* [TEXTAUSZUG]
—————
Die im Bereich der Kundenanlagen bereits heute etablierte Praxis des § 20 Abs. 1d EnWG sieht für die Möglichkeit des (zwingend zu ermöglichenden) Lieferantenwechsels in der Kundenanlage die Vergabe eines Zählpunkts (sog. Marktlokation) vor. Diese Marktlokation wird dem neu beliefernden Bilanzkreis zugeordnet. Mit diesem Prinzip kann nicht nur die freie Lieferantenwahl der angeschlossenen Letztverbraucher gewährleistet werden. Es ermöglicht auch die Bereinigung der Kundenanlagen um Drittstrommengen.
Der VIK plädiert deshalb dafür, bestehende Regulierungsausnahmen außerhalb der öffentlichen Versorgung weitgehend zu erhalten, indem private Energieinfrastrukturen, die keine Verteilernetze im Sinne der Elektrizitätsbinnenmarktrichtlinie sind, weil sie um Drittstrommengen bereinigt werden und somit ausschließlich der Eigenversorgung dienen, nicht der Netzregulierung unterworfen werden (Lösungsansatz 1).
Alternativ könnte im Rahmen eines neuen § 110a EnWG eine Regelung für Besondere Geschlossene Verteilernetze geschaffen werden, in der die regulatorischen Anforderungen auf das europäische Mindestmaß begrenzt werden, indem der bisherige Ansatz, nach dem nur die Pflichten genannt werden, die nicht gelten, umgekehrt wird (Lösungsansatz 2).
—————
* [ROHDATEN]
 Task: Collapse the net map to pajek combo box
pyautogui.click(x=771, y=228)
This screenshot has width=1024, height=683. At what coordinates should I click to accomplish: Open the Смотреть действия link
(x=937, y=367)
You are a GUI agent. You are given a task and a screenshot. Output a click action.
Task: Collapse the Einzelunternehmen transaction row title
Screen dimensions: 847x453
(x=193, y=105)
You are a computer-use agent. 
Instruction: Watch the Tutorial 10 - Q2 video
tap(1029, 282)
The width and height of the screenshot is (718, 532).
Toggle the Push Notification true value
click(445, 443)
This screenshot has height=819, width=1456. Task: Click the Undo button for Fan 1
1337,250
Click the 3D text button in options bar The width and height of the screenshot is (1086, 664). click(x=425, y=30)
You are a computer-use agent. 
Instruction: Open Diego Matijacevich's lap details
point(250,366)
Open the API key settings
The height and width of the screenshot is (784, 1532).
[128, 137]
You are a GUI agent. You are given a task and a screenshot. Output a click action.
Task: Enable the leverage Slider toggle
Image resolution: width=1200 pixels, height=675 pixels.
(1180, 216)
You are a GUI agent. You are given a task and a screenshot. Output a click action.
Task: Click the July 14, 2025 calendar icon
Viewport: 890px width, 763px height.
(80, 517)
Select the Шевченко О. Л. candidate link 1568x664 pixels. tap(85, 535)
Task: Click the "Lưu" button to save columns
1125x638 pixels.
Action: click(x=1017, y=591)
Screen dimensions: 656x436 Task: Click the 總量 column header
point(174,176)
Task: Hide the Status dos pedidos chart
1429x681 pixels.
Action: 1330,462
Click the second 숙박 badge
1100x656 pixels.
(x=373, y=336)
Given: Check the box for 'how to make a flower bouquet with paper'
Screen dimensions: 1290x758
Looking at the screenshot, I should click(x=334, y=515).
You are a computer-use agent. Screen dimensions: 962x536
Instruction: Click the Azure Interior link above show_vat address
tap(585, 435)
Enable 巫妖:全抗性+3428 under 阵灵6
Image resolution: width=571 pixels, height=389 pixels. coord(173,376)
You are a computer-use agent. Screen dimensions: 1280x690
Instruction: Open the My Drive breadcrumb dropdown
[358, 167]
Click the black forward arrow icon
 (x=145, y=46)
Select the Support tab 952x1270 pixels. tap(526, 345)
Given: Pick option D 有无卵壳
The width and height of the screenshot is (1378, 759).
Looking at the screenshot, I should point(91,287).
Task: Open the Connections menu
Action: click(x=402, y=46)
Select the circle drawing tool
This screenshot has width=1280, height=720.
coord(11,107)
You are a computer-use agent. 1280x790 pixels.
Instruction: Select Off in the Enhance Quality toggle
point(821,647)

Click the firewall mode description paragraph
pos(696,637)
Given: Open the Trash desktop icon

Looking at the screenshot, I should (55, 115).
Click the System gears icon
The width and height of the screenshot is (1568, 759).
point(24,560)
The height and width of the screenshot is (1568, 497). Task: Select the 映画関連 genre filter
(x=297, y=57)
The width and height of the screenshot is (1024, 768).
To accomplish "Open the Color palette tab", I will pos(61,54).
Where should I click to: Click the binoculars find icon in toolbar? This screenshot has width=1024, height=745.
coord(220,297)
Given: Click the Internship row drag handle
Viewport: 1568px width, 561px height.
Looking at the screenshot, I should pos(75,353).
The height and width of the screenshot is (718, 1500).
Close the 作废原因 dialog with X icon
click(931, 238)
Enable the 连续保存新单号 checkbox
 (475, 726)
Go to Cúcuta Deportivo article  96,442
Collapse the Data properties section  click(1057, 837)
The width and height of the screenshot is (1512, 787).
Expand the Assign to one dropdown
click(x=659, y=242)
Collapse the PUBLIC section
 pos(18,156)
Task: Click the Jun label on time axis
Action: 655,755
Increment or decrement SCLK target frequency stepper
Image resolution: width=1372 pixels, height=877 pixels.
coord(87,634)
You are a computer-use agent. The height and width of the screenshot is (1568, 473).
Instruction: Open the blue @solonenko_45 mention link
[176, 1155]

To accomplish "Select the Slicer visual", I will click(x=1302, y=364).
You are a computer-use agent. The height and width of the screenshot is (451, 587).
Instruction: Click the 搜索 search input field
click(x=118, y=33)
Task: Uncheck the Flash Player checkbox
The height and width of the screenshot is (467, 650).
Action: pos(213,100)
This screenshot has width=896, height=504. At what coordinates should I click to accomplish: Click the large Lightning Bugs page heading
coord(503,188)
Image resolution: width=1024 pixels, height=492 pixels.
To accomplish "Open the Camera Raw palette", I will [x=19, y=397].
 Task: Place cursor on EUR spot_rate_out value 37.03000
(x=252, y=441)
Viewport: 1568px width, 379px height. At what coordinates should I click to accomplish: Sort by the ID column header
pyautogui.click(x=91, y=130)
—————
* [AUFGABEN]
(a) Welchem Bilanzkreis wird die Marktlokation laut dem Textauszug zugeordnet?
(b) Übersetze diesen Satz aus dem Textauszug ins Englische: „Mit diesem Prinzip kann nicht nur die freie Lieferantenwahl der angeschlossenen Letztverbraucher gewährleistet werden.“
Stütze dich nur auf den Textauszug.

* [LÖSUNGEN]
(a) Dem neu beliefernden Bilanzkreis.

(b) With this principle, not only can the free choice of supplier for the connected final consumers be ensured.